Show all lines containing "width" from the data below.

__Data to examine__.
▶
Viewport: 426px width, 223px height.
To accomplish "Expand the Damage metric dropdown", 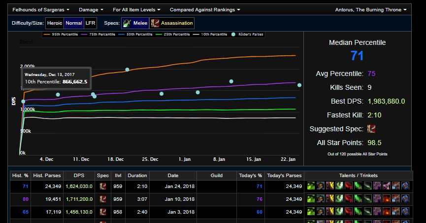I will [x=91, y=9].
◀
▶
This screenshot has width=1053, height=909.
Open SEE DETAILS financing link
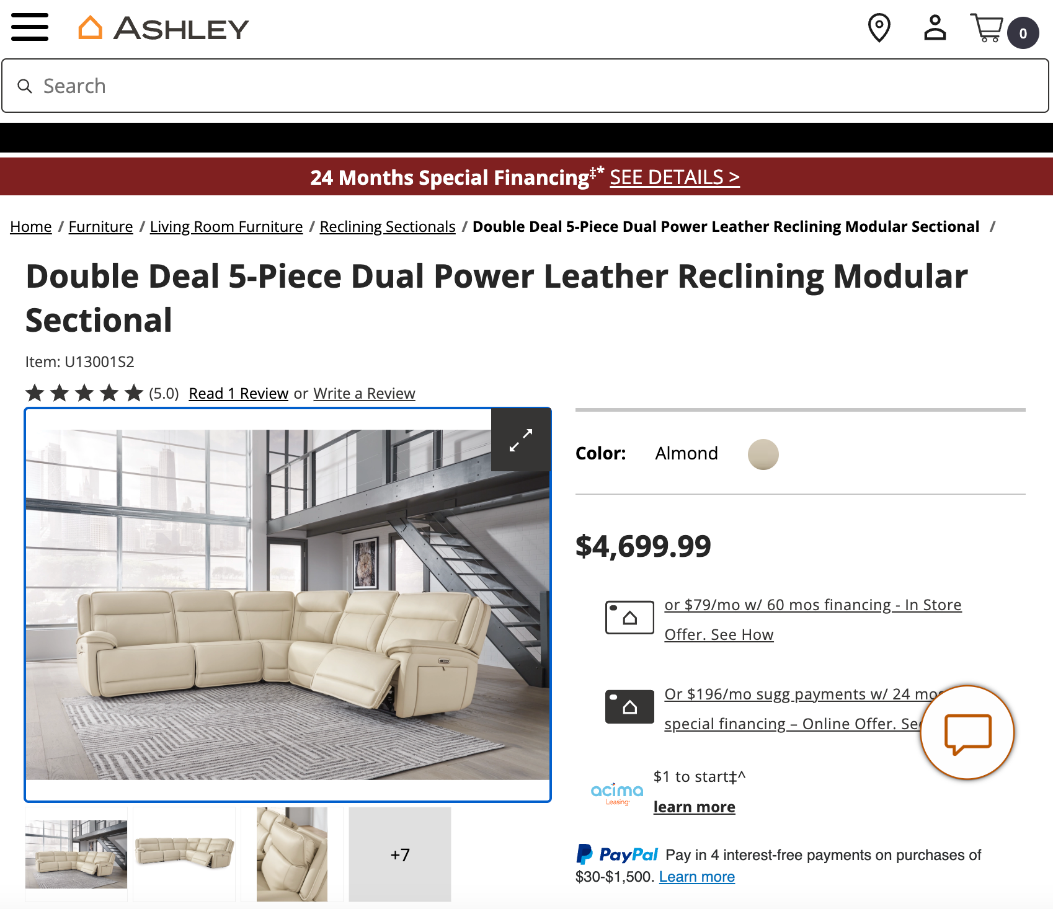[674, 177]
◀
▶
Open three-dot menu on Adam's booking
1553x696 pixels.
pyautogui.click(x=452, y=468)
◀
__Output below__.
Viewport: 426px width, 223px height.
This screenshot has width=1053, height=909.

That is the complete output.